Alert Logic® scans, under certain conditions, may cause accounts to be locked out on the scanned host. Utilize the following information to understand best practices involving account login restrictions.
Alert Logic scanning checks for several common default credentials on a host by testing these credentials on the login server. This is done to ensure you are not using one of several bad password combinations. It is possible that an account sharing a name as one of those common credentials could become locked out as the scanner cycles through these various possibilities.

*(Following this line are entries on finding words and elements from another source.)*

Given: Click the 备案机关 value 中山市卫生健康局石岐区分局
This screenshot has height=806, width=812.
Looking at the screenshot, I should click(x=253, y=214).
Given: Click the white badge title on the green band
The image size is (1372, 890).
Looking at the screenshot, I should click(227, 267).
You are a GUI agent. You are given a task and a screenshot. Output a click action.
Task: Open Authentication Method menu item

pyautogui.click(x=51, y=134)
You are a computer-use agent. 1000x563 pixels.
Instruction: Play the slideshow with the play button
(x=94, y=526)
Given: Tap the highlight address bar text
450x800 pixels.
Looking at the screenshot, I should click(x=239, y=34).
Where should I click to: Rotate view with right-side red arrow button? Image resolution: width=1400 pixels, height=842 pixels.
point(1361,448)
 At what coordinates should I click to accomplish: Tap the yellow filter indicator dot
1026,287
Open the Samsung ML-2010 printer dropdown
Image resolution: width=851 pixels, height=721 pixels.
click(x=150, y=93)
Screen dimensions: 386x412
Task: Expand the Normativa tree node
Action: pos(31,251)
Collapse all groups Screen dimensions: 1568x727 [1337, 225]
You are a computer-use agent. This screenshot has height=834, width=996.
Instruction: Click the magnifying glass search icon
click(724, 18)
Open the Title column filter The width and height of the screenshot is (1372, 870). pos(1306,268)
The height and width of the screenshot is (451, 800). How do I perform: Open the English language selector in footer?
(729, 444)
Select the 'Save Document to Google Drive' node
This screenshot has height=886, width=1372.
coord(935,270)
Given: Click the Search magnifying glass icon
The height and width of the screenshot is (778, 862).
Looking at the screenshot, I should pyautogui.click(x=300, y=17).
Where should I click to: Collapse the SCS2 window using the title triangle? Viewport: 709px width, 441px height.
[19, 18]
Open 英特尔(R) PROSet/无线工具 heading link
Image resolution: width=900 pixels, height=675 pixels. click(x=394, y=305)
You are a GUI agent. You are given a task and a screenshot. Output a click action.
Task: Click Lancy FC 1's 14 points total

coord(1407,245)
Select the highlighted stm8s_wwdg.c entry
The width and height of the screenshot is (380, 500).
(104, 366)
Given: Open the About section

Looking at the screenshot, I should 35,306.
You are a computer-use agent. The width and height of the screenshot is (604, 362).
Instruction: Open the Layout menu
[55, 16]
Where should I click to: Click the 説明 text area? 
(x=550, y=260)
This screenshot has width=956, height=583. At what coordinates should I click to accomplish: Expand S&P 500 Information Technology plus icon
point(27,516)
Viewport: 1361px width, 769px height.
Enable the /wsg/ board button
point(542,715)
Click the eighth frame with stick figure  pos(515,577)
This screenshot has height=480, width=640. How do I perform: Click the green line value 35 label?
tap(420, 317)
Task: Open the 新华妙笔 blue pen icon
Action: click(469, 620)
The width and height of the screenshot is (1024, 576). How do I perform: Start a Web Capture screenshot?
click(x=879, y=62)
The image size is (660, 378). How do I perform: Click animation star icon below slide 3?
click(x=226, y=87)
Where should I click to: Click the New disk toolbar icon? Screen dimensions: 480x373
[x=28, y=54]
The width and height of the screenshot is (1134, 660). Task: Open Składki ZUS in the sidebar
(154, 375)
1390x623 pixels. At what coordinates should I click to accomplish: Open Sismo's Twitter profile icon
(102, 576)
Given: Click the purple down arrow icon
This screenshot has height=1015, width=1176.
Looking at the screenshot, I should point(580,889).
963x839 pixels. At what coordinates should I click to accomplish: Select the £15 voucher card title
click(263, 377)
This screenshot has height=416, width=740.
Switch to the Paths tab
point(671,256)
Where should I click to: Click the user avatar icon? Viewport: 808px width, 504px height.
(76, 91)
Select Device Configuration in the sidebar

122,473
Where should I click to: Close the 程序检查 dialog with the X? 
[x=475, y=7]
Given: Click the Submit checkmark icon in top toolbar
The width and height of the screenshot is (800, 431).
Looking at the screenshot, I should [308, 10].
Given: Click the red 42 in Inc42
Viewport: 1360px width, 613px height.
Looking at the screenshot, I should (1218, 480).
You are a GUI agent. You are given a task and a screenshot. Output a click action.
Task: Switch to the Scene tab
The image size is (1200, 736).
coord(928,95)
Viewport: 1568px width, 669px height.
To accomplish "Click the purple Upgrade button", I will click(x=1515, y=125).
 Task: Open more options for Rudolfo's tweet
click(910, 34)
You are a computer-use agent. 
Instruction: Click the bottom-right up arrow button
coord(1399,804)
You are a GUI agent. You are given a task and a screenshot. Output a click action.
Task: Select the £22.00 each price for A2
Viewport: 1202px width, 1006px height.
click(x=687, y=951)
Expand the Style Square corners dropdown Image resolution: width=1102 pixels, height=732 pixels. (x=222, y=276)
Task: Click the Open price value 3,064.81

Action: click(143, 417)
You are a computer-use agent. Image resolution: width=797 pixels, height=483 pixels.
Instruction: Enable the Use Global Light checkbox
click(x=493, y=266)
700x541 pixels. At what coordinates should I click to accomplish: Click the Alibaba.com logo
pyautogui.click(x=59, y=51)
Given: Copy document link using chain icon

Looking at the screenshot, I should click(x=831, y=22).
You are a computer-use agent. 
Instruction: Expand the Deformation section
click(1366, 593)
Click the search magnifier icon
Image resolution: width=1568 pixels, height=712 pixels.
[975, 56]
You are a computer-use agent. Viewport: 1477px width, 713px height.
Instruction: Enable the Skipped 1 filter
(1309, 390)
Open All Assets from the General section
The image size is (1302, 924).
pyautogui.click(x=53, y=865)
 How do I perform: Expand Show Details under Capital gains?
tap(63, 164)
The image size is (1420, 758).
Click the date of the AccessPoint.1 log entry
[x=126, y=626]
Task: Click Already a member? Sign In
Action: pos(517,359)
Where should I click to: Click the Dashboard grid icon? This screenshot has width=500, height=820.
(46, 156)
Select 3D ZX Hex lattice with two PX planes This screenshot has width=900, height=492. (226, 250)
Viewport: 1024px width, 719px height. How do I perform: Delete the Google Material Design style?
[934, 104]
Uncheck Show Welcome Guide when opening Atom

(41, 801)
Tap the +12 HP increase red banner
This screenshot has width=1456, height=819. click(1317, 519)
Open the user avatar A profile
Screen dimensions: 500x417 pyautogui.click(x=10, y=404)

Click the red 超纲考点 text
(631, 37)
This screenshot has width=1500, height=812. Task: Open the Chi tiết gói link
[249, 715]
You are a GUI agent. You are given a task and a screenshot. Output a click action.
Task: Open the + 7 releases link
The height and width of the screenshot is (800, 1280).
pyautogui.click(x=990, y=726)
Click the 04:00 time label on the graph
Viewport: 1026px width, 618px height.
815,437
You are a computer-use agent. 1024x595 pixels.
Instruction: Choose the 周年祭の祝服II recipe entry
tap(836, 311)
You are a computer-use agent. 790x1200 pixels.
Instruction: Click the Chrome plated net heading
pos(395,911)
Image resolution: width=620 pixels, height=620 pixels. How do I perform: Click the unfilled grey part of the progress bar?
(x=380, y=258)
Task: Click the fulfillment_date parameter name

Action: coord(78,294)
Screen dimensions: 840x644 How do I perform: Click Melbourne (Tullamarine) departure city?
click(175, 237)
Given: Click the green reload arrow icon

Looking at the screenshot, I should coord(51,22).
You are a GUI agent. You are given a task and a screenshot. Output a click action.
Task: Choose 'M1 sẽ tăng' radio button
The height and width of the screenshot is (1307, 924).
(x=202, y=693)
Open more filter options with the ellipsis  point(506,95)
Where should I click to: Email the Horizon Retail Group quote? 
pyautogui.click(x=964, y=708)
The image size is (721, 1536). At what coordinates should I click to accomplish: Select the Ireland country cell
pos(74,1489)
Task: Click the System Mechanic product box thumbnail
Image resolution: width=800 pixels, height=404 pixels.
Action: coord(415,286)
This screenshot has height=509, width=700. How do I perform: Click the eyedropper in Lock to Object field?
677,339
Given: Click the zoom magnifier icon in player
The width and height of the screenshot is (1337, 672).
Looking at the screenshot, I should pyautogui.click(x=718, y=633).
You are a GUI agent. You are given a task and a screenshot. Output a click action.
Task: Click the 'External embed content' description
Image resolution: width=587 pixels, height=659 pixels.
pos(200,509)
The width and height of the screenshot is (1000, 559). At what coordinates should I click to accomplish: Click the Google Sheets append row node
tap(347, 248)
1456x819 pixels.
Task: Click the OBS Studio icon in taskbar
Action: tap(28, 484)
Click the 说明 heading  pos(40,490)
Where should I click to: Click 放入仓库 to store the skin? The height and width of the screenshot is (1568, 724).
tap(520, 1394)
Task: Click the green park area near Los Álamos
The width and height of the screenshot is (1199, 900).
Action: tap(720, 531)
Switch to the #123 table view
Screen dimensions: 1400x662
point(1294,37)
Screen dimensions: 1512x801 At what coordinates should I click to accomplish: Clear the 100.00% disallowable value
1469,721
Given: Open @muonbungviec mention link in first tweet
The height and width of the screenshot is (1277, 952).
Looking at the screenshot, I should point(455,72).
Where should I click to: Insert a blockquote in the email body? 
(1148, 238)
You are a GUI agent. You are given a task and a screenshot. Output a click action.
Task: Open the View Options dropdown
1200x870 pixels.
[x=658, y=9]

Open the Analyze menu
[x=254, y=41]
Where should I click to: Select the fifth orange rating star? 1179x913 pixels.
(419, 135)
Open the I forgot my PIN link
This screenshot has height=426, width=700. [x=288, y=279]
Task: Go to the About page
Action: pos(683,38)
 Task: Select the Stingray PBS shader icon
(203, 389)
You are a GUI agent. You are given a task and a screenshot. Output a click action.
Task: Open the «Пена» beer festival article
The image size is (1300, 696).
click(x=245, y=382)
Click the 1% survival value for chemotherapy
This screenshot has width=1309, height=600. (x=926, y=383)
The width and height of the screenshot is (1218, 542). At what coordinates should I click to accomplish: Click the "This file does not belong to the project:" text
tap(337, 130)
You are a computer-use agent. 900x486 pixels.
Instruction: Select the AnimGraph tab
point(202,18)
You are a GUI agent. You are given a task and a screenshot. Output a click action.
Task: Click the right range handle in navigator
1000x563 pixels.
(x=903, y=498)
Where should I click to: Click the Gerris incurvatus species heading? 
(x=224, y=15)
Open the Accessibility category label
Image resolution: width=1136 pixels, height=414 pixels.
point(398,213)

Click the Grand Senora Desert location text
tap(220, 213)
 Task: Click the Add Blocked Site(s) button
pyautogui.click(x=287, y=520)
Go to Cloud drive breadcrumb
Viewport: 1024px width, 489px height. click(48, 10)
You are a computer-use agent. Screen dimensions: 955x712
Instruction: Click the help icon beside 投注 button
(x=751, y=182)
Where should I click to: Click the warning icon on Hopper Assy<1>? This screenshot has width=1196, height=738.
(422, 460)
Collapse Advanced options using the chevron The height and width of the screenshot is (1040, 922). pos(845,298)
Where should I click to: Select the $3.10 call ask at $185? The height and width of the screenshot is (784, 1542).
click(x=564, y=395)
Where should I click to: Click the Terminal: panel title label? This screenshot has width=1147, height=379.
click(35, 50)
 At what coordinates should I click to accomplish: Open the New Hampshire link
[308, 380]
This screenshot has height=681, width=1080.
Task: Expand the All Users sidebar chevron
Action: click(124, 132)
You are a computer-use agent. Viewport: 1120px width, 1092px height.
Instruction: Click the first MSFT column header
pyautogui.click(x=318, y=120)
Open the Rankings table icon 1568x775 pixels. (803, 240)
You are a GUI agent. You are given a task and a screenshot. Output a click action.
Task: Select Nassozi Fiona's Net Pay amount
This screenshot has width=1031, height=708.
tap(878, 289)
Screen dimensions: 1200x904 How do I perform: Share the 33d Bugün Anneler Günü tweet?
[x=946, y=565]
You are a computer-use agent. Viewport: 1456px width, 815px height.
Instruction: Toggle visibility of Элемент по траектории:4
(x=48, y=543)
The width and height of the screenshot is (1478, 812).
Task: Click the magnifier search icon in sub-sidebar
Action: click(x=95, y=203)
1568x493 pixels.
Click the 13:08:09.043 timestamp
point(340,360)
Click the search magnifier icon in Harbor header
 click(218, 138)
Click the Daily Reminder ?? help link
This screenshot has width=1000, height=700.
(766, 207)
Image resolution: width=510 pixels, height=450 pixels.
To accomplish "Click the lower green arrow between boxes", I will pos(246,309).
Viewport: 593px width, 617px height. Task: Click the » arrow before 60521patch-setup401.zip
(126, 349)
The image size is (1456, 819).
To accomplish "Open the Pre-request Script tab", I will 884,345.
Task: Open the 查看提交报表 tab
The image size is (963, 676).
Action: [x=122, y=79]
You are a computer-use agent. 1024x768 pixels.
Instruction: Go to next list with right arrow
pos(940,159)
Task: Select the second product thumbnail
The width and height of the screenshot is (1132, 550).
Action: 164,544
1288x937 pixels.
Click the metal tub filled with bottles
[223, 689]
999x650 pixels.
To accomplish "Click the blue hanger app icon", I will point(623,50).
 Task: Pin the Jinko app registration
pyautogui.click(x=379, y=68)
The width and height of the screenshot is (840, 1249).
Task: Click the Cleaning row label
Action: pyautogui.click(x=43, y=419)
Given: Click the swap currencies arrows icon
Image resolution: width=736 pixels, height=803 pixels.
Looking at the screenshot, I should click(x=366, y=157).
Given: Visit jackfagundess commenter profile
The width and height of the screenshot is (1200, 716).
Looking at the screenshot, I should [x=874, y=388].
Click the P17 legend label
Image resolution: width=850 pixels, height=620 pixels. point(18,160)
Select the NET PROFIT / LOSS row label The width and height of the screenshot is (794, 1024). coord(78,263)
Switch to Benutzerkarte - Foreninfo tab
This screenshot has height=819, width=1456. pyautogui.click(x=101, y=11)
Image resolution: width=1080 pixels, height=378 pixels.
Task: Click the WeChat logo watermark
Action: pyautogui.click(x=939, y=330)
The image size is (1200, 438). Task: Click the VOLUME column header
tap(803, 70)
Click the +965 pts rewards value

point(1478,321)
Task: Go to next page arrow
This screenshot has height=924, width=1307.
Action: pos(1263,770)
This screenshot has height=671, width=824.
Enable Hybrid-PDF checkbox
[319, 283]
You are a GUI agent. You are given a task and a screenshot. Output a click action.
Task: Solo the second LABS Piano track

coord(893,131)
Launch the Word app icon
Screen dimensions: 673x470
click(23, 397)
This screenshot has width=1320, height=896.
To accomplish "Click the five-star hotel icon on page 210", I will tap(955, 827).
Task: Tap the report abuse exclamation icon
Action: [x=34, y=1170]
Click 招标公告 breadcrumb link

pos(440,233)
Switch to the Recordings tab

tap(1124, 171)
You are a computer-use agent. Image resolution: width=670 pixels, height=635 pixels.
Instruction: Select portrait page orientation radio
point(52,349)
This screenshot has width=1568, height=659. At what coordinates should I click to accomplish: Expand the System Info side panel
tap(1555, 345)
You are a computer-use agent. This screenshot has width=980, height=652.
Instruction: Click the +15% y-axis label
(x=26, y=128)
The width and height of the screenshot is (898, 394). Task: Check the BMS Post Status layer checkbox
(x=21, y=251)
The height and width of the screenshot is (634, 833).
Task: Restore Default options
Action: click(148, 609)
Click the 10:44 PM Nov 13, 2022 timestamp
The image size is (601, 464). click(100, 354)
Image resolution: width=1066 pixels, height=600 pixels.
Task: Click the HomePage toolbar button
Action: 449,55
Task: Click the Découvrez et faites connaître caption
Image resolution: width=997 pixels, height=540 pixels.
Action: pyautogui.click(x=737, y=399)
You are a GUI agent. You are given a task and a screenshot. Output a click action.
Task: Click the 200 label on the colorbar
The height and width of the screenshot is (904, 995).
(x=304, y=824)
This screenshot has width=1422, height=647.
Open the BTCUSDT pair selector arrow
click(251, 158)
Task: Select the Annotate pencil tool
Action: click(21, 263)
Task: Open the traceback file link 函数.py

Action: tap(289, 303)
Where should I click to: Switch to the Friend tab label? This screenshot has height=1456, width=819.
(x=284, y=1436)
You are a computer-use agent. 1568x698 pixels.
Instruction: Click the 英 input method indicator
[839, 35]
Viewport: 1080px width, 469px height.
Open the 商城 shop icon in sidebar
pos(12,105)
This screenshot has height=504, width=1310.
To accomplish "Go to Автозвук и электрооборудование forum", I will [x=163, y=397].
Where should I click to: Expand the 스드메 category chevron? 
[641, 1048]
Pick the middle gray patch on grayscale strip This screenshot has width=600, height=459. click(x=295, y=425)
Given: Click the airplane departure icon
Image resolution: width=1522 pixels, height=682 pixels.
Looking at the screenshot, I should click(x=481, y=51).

Alert Logic will attempt up to four passwords on each tested account name. If the number of password attempts before lockout is set too low and the attempts exceed that threshold, the affected account will be locked. We only test the local accounts (root or .\administrator) for known bad combinations, and if specific applications are detected, Alert Logic may attempt to log in to those with blank or common passwords.
Industry Best Practices
There is no industry standard for the number of password attempts before account lockout; different services and entities recommend or require a different number of attempts. You should set the lockout limit to match both your compliance mandate and the environment it is protecting. Specific recommendations include:
- The PCI DSS Prioritized Approach for requirement 3.2 dictates that you must “limit repeated access attempts by locking out the user ID after no more than six attempts.”
- Microsoft’s Windows Security Baselines recommends that a value of 10 failed attempts be passed before locking the account.
- NIST “Special Publication 800-63B Digital Identity Guidelines Authentication and Lifecycle Management” documentation recommends that you “limit consecutive failed authentication attempts on a single account to no more than 100.”
- OWASP recommends you utilize other countermeasures than account lockout to prevent brute-force attacks, as account lockout can introduce a risk for a denial-of-service of user accounts and user disclosure.
Alert Logic Recommendations
Alert Logic recommends that you implement the following changes relevant to your environment to prevent account lockouts when scanning, while also providing additional protections against brute-force attacks:
- Rename the local admin account on Windows environments. Ensuring that there is no .\administrator account eliminates many common attack vectors.
- Rename the root account on Linux environments. This is often tricky, depending on what applications are installed or running, the specific version of Linux, and more, but it eliminates many common attack vectors.
- Use non-standard individual or service level accounts across the domain with non-default account names.
If it is not possible to change account names, Alert Logic recommends you set the number of attempts before lockout to six, matching the PCI standard. This level of tolerance protects against brute-force attacks while also allowing vulnerability scans to run without issue.